Since economic sanctions on Iran have been lifted, South Korea has doubled its oil imports from Iran compared to last year. According to Korea National Oil Corporation (KNOC) on June 5, the volume of imported oil from Iran between January and April this year reached 29,963,000 barrels. It has increased by more than two times the volume of 14,033,000 barrels imported during the same period of last year.
SK Innovation Co., Ltd. is the oil refiner that has imported the largest amount of oil from Iran. Iranian crude oil is 5 to 6 dollars cheaper a barrel than that of Qatar. Over the years, the company has purchased the ultra-light oil (condensate) mainly from Qatar.
According to its earnings in the first quarter of 2016, SK Innovation recorded 6,646 billion won of revenue in the oil business unit, with 490.5 billion won of the operating profit. The price drop of petroleum goods due to low oil prices has led to the decreased sales. The operating profit, however, has increased by 205.5 billion won compared to the previous quarter due to the increase in margins in refining business and the reduced loss from inventory valuation which is brought about by recovery of oil prices. Global oil prices gained in February and March after hitting a record low in January this year. A big increase in the volume of Iranian oil imports has played a role in such an improvement in the performance.
SK Group, which has dedicated itself to resource development focusing on oil, is currently making inroads into a wide range of markets in Iran. Early in May, six CEOs of SK Group, such as SK Group chairman Chey Tae-won, Global Growth Committee Chairman and CEO of SK E&S Yu Jeoung-joon, SK Telecom CEO Jang Dong-hyun, SK Networks CEO Moon Jong-hoon, SK Energy CEO Kim Joon, SK Trading International CEO Song Jin-hwa, accompanied President Park Geun-hye for her state visit to Iran as members of the economic mission.

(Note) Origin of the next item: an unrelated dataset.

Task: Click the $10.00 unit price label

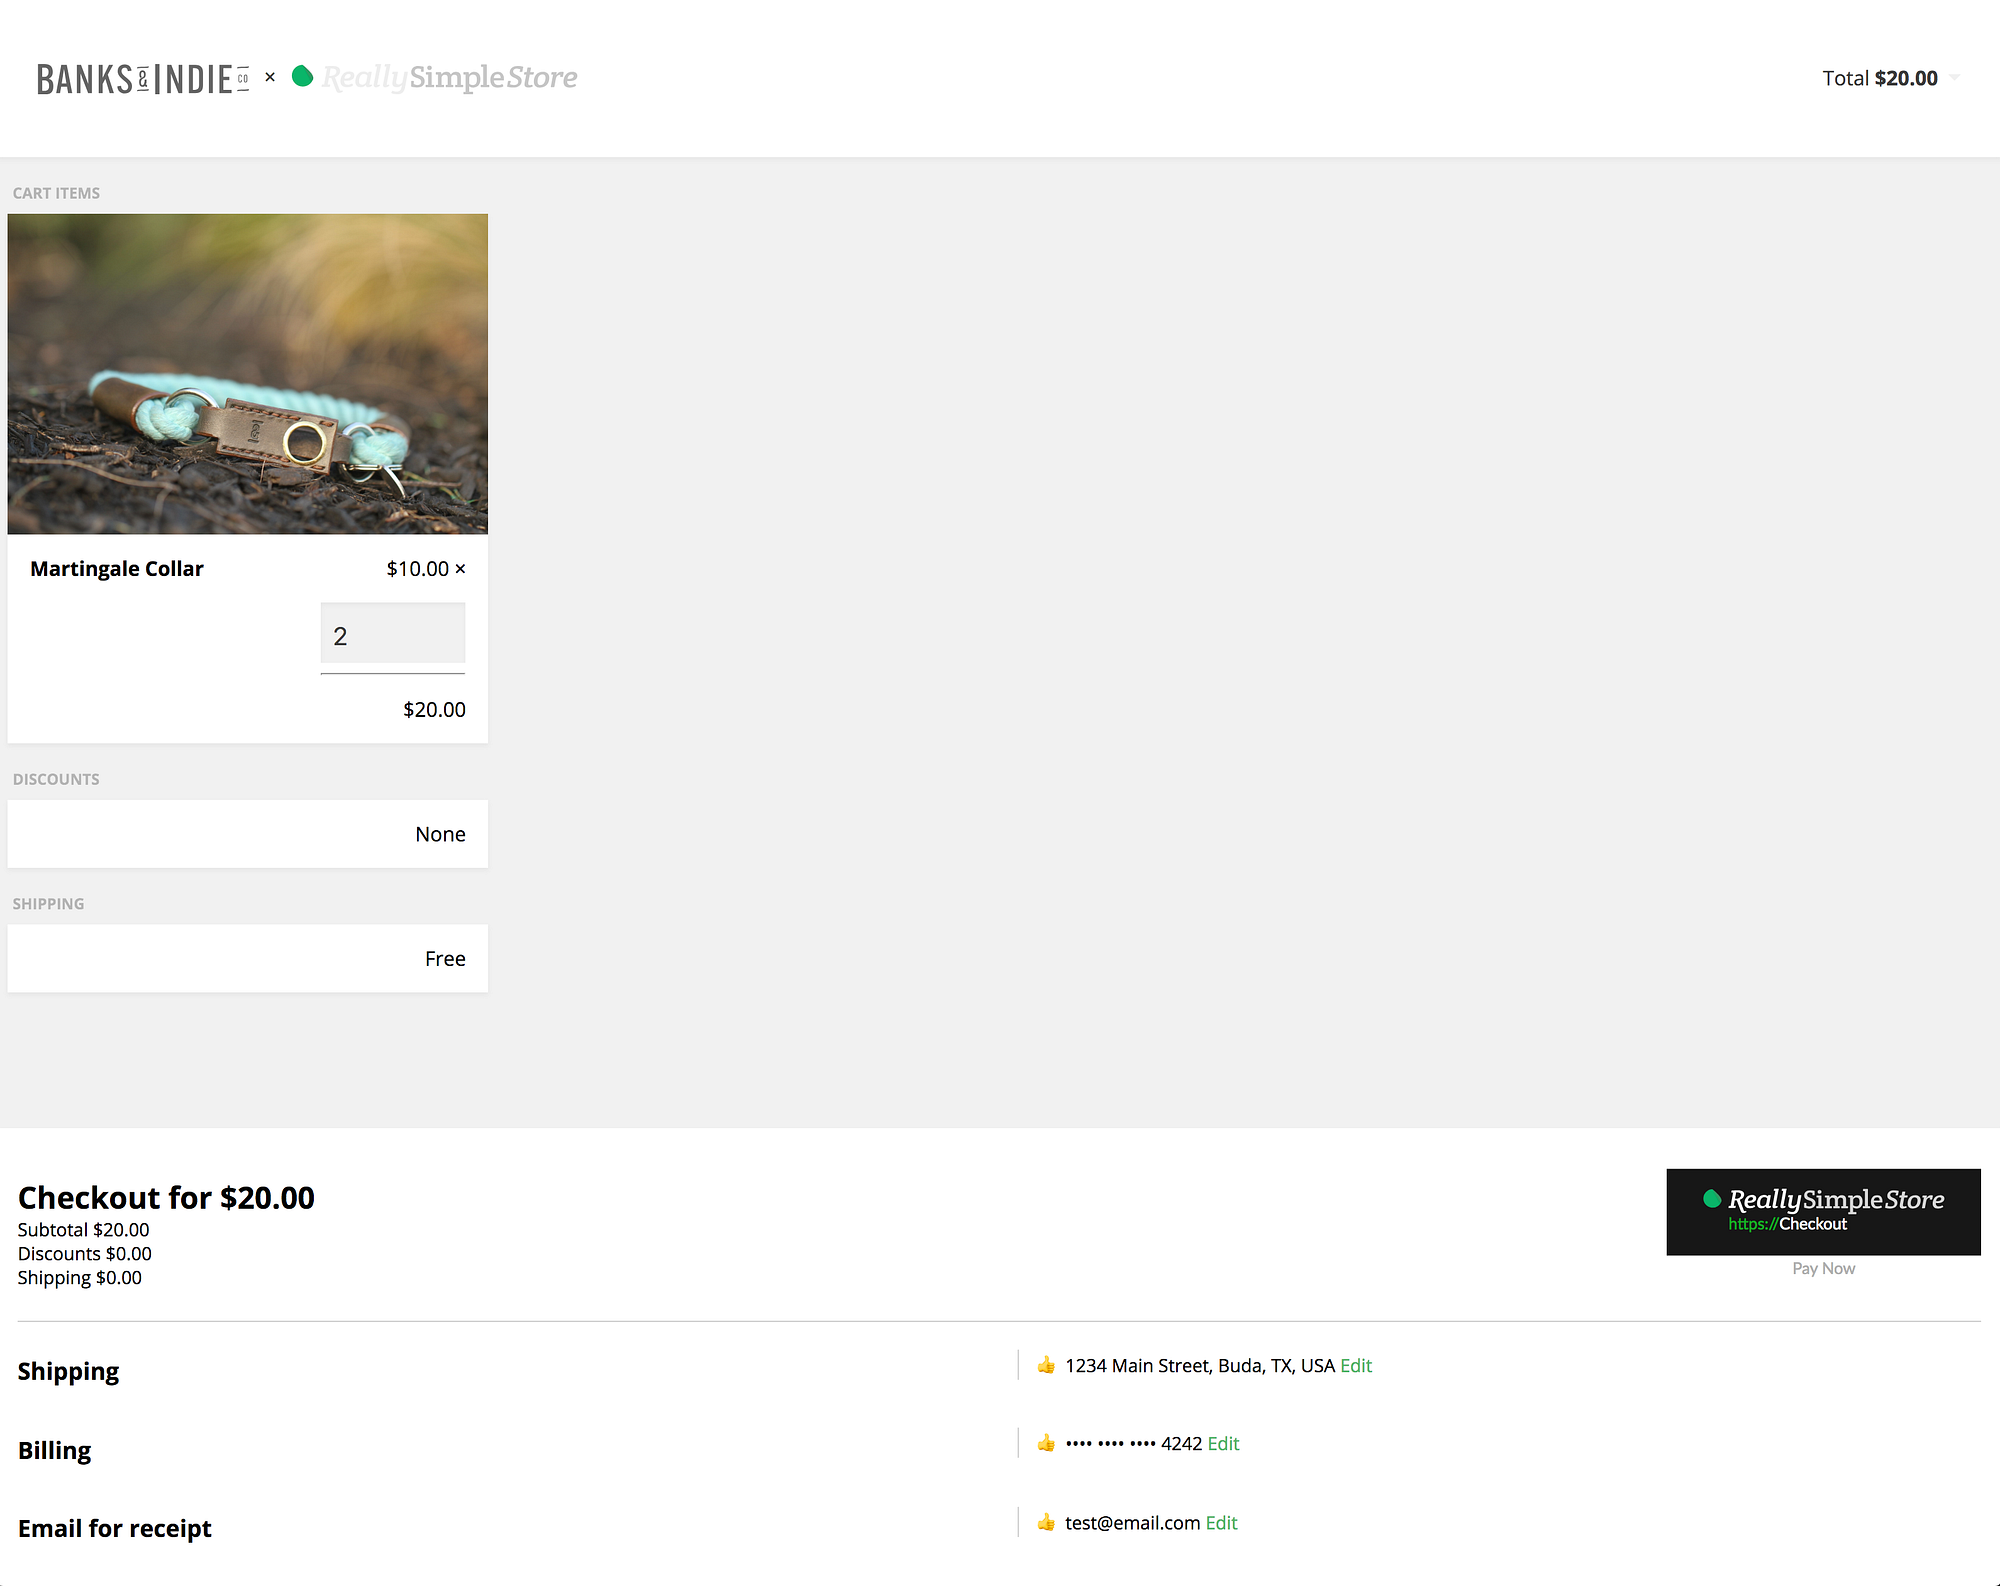Action: coord(417,568)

Explaining the background of the large-scale business delegation, SK Group said, “Iran is emerging as a market with enormous potential in the areas of oil resources, infrastructure reconstruction, information and communications technology (ICT) after the economic sanctions against the country was just lifted,” stressing, “SK Group has a strong competitiveness in entering into the Iranian market as we have energy, information and communications and city construction as core businesses.”
For his 2 days 3 nights visit to Iran, Chairman Chey met with Roknodin Javadi, chairman of the National Iranian Oil Company and Deputy Minister of Petroleum, and Seyed Mohsen Ghamsari, the company's director of international affairs, to discuss ways for further cooperation.
On June 2, Chey met with Mehdi Jamali, chairman of SAIPA Group, Iran's second-largest auto maker, and agreed to expand strategic partnerships in the local market. Under this agreement, SK Networks signed a memorandum of understanding (MOU) with SAIPA to kick off lease, installment financing, and other auto-related financial services in Iran.
In addition, SK Telecom concluded an MOU with the Iranian energy ministry and the National Iranian Gas Company, respectively, to cooperate for Internet of Things (IoT)-based business, and also signed a separate partnership agreement with Iran’s energy and tech giant ARSH Holdings.
SK Telecom will push ahead with a LoRa-based trial remote gas meter reading project. LoRa is an international IoT standard technology developed by the Lora Alliance which about 200 international companies, including SK Telecom, Cisco, IBM, and Semtech join. It also plans to launch a pilot service to provide remote electricity management solutions for 15 landmark buildings in the city center of Tehran in partnership with Iran’s Ministry of Energy.
Based on its IoT business in Iran, SK Telecom will move to expand its business into other Middle Eastern countries and other emerging countries with much interest in the efficient utilization of new energy resources.